▶ [Exercise]: Print exactly the lines from the line with "The width and height of the screenshot is (603, 328)." to the last line of the data, please, both included.

***** Information given

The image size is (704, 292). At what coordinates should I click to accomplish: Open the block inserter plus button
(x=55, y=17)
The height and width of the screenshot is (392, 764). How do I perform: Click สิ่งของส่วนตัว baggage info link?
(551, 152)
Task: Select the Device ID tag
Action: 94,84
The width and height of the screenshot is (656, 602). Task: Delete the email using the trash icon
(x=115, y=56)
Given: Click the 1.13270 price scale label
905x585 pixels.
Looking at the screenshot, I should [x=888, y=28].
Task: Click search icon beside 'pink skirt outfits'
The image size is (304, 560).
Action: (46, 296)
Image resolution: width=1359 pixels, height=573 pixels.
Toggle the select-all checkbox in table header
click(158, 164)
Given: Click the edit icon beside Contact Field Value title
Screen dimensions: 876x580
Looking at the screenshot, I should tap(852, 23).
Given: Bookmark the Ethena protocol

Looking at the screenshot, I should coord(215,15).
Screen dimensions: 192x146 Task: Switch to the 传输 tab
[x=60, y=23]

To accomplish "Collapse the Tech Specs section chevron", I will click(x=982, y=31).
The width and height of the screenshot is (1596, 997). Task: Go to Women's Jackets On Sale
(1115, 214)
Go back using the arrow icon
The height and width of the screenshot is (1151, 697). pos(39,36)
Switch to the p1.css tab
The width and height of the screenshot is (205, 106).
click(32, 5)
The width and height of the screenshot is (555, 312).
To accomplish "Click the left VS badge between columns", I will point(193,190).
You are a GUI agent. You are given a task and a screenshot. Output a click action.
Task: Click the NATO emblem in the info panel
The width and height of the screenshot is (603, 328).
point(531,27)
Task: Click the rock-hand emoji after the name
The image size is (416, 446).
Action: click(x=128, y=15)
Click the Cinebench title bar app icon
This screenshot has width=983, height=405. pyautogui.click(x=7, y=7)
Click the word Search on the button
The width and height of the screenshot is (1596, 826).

**********

▶ [Result for this exercise]:
The width and height of the screenshot is (603, 328).
point(531,27)
Task: Click the rock-hand emoji after the name
The image size is (416, 446).
Action: click(x=128, y=15)
Click the Cinebench title bar app icon
This screenshot has width=983, height=405. pyautogui.click(x=7, y=7)
Click the word Search on the button
The width and height of the screenshot is (1596, 826).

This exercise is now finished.